Once you are “hooked up”, you are ready to go! There are very few brands of enzymes that can be used through the tube itself; we use Pancrecarb MS-4’s for this purpose (a powdered enzyme ~ Viokase ~ is also available, but dosing is difficult and the enzyme has been known to produce unbearable diaper rashes in youngsters). Because Allison is about 95% g-tube dependent, we have honed our skills and become virtual experts on how to get all those tiny beads through the tube without clogging it. There are many methods (like putting it through the tube itself or through the extension tubing) using various mediums (such as applesauce and applejuice) and it will take some practice. Please email me if you would like more information on how we have been able to be successful at it.
(This picture shows a Pancrecarb MS-4 on the left and a Pancrecarb MS-8 on the right. The 4’s will go down the Mic-Key ~ we can currently do up to six at a time ~ and Allison eats the 8’s orally in applesauce dipped into bananas, when willing.)
So, you have managed to get the tube hooked up, have administered enzymes, now what?

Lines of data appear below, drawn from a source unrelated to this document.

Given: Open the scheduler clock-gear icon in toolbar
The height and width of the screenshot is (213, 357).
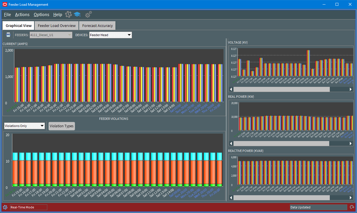Looking at the screenshot, I should 68,14.
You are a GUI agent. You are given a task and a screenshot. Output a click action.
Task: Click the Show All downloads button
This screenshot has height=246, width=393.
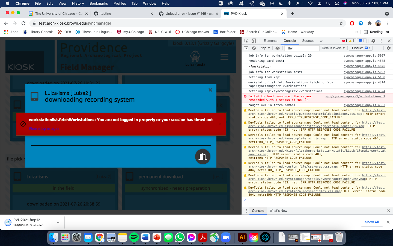coord(372,222)
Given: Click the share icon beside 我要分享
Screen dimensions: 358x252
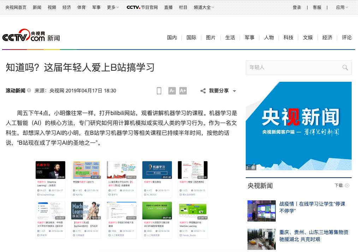Looking at the screenshot, I should click(203, 91).
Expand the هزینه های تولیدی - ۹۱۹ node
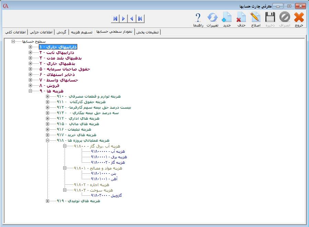The width and height of the screenshot is (309, 227). 48,201
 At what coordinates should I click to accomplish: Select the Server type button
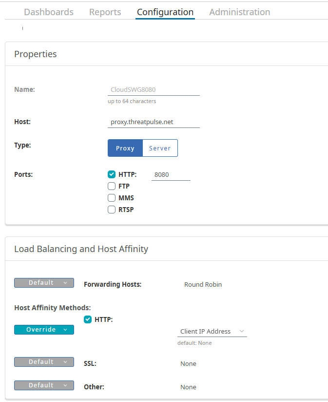[160, 148]
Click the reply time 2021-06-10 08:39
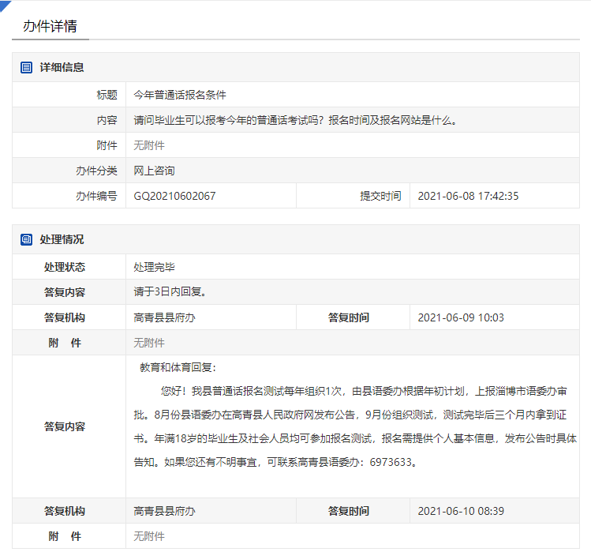Viewport: 591px width, 552px height. pos(460,511)
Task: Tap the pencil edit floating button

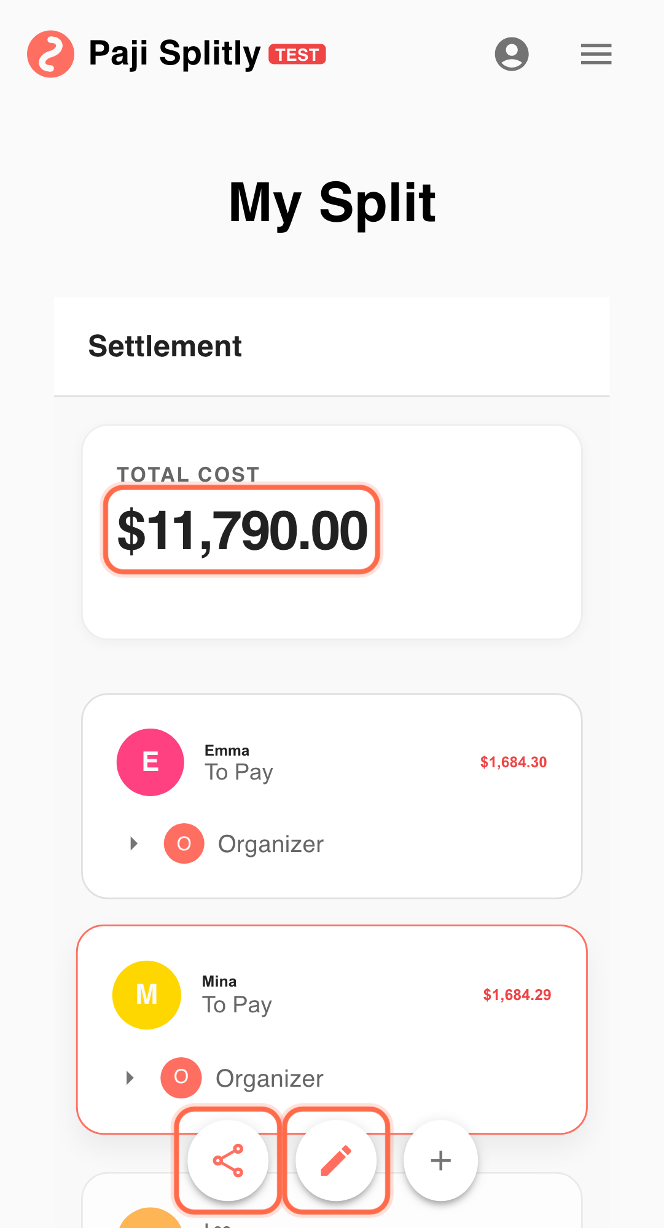Action: tap(336, 1160)
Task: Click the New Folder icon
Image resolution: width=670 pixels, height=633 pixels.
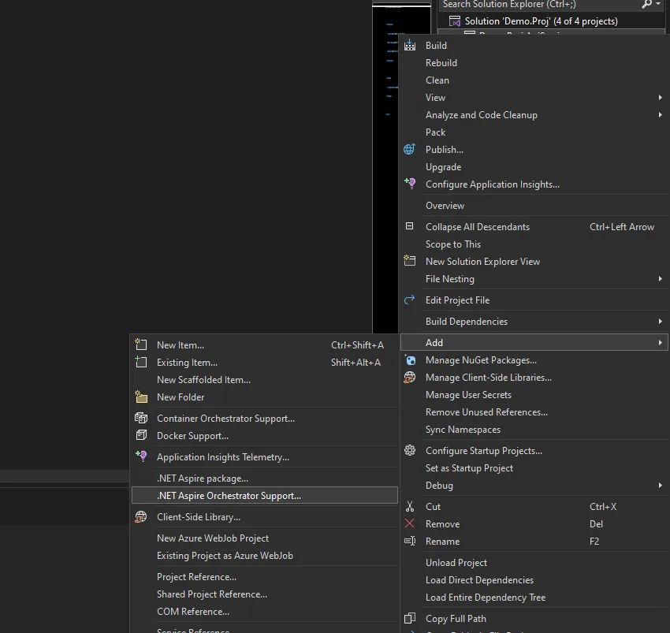Action: coord(141,397)
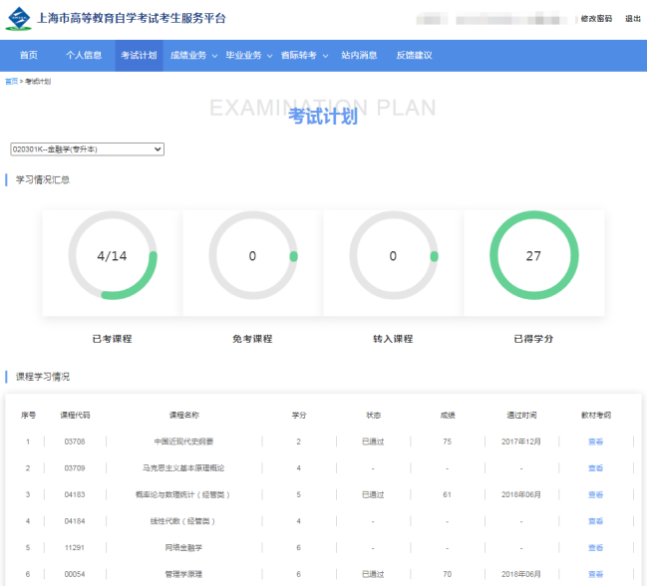Image resolution: width=648 pixels, height=586 pixels.
Task: View syllabus for 中国近现代史纲要
Action: click(x=595, y=441)
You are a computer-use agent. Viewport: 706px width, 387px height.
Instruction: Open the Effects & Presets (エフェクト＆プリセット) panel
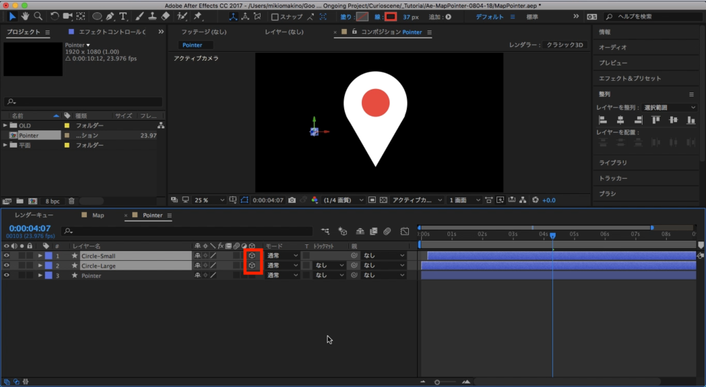click(629, 79)
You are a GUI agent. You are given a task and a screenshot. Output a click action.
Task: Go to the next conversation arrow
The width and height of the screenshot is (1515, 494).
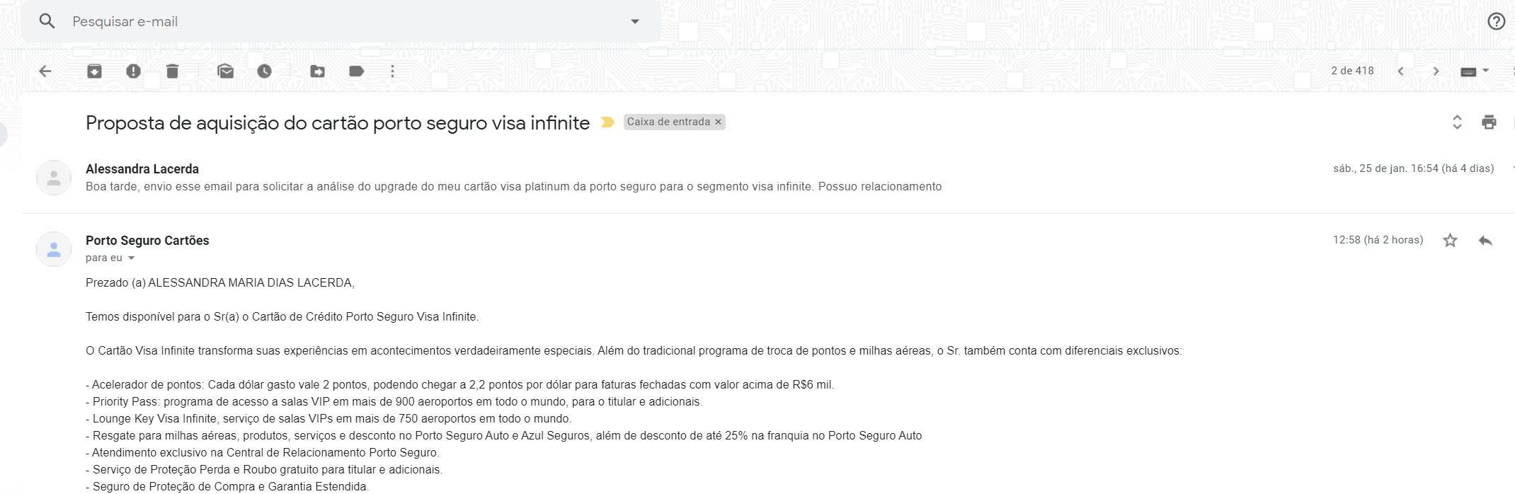click(x=1436, y=71)
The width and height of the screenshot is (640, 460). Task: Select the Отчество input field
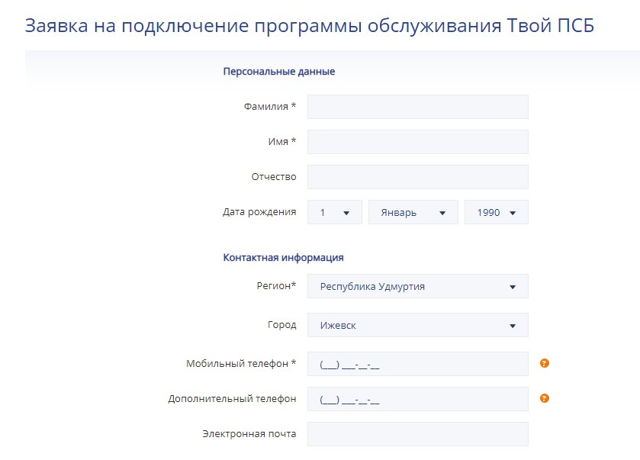(x=417, y=177)
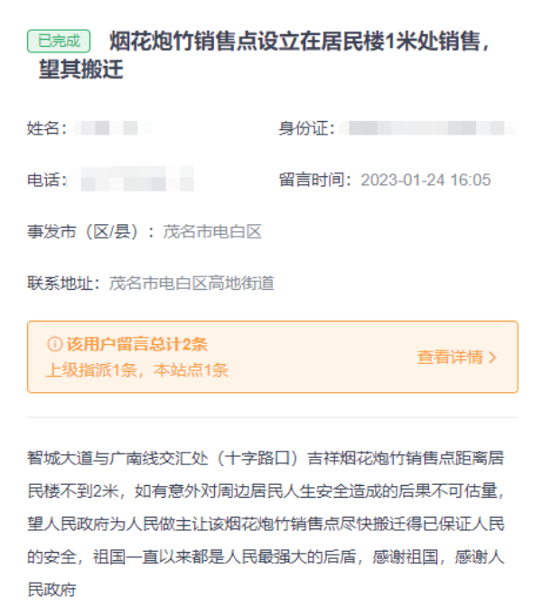Click the message body starting 智城大道与广南线
Screen dimensions: 542x607
point(266,524)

Depending on what method you and and your doctor have decided on (pump feedings or boluses), it’s time to hook up to the food source. To do a bolus feeding, I attach a 60cc catheter tip syringe to the large opening on the extension set and make sure the side med port is closed tightly. I unclamp the white clamp and allow any air to expel and then I add her formula into the large syringe. This should take as much time as a regular meal to make it the most comfortable. (Allison, however, seems to be most comfortable if we go as slowly as possible; sometimes taking up to 45 minutes for a full bolus.)
Alternatively, you can also hook up the extension tubing to a feeding pump bag. The picture at the top of the page shows a feeding bag connected to the extension set. My favorite line of pumps thus far are the Zevex pumps (specifically the Enteralite and the Infinity). They are great for small ambulatory children, as the pumps are concealed in small backpacks and can be used in any direction as there is no drip chamber. If using a feeding pump, I highly recommend securing the extension tubing to the diaper or other clothing (I like to use Kendall Wet-Pruf tape; making sure there is enough slack on the line, I affix the tubing to the front of Allison’s diaper and make sure it is secure) to prevent extra pulling on the tube that may cause irritation (or even cause it to come out!).
A Word about Needing a G-tube
It is VERY important to remember that if you or your child needs a g-tube, it DOES NOT MEAN that you are a FAILURE! Many parents often blame themselves for their child’s special needs and the need for a g-tube is no different. Other parents who have been able to avoid needing to use a g-tube may question the need for them in other children; they may view the other parents as lazy and not strict enough about feeding rituals. This simply is NOT FAIR. DO NOT listen to that nonsense!
A g-tube should not be viewed as a last resort ~ IT IS A FIRST LINE DEFENSE! The healthier you are as a child with CF (including weight and growth; without proper nutrition this isn’t possible!), the better off you will be in the long run. Yes, it will take some time to adjust yourself to the thought of your child having a medical feeding device, but once you do it, you will likely be very glad you did. Using the g-tube can greatly reduce your anxiety about how much your child is eating and whether or not you are able to meet his/her nutritional goals.